Mozambique : un maire en croisade contre la corruption tué par balles

Par Jeune Afrique avec AFP

Dans les rues de Nampula, au Mozambique © A Verdade / Flickr / Creative Commons

Connu pour ses prises de position contre la corruption, Mahamudo Amurane, le maire de la troisième ville du Mozambique, Nampula (dans le nord du pays), a été tué par balle mercredi soir à son domicile.

Le maire Mahamudo Amurane a été « assassiné par un homme de grande taille qui a ouvert le feu à trois reprises sur lui lorsqu’il quittait son domicile privé », a indiqué à la presse Saide Ali, un élu du Conseil municipal.

L’annonce de son meurtre a provoqué des manifestations de colère jeudi dans plusieurs quartiers de Nampula. La police a même été contrainte de procéder à des tirs d’avertissement pour ramener le calme.

La guerre à la corruption

Élu en 2013, Mahamudo Amurane avait déclaré la guerre à la corruption, menaçant notamment de dénoncer les pratiques de certains fonctionnaires locaux.

« Il ne fait pas de doute que ça a fait de lui la cible d’attaques, même au sein de son propre parti, le Mouvement démocratique du Mozambique (MDM) », a déclaré jeudi l’ONG Amnesty International, qui a salué la mémoire de l’élu.

Un parti avec lequel Mahamudo Amurane avait coupé les ponts l’an dernier, pour annoncer qu’il briguerait, en tant qu’indépendant, un nouveau mandat à la tête de la municipalité lors des élections locales de 2018.

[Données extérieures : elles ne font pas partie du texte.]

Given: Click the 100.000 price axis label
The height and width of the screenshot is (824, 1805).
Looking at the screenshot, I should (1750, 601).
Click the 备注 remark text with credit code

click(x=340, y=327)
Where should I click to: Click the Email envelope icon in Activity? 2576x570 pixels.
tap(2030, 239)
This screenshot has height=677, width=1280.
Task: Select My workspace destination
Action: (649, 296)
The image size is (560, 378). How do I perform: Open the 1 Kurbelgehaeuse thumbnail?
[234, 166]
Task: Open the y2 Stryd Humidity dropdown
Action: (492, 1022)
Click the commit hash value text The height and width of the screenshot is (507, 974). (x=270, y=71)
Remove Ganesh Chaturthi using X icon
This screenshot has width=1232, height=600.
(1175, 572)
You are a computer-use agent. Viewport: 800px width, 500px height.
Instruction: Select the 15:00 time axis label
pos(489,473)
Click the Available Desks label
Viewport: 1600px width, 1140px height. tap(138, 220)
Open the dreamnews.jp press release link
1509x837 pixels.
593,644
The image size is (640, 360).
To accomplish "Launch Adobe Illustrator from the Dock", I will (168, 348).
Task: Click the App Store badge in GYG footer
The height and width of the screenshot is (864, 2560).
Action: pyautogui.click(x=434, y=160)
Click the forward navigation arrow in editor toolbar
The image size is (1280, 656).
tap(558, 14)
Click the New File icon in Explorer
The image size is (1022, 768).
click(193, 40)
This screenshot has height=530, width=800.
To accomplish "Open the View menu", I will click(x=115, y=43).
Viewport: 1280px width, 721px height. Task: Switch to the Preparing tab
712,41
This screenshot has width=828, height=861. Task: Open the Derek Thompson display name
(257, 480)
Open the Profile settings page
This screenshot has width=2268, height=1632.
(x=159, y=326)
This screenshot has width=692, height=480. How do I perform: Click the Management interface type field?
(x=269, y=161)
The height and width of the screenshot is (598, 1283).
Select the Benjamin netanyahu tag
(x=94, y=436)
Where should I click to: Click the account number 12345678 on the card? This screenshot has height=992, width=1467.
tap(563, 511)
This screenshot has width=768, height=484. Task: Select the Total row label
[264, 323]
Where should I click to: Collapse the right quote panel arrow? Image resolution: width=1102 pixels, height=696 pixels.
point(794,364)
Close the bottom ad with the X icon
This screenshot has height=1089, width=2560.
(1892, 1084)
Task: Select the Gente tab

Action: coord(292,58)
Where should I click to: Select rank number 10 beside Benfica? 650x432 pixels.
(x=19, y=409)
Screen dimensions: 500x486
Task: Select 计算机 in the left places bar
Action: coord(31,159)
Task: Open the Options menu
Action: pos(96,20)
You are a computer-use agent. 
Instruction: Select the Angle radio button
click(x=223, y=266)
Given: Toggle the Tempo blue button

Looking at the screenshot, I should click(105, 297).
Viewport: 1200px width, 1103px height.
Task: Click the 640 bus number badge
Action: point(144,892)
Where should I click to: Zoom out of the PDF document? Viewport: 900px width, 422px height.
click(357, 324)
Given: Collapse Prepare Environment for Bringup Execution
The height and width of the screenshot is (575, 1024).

Un meurtre « lâche et honteux »

Devant la presse, le chef du MDM, Daviz Simango, a dénoncé le meurtre « brutal et sans raison du maire ». « Cet acte lâche et honteux constitue une menace pour la paix », a déploré l’évêque catholique de Nampula, Inacio Suale. L’ambassade des États-Unis à Maputo a pour sa part condamné un « acte détestable » et réclamé une enquête.

Le Mozambique occupe le 142e rang sur 176 dans le classement mondial annuel de perception de la corruption établi par l’ONG Transparency International.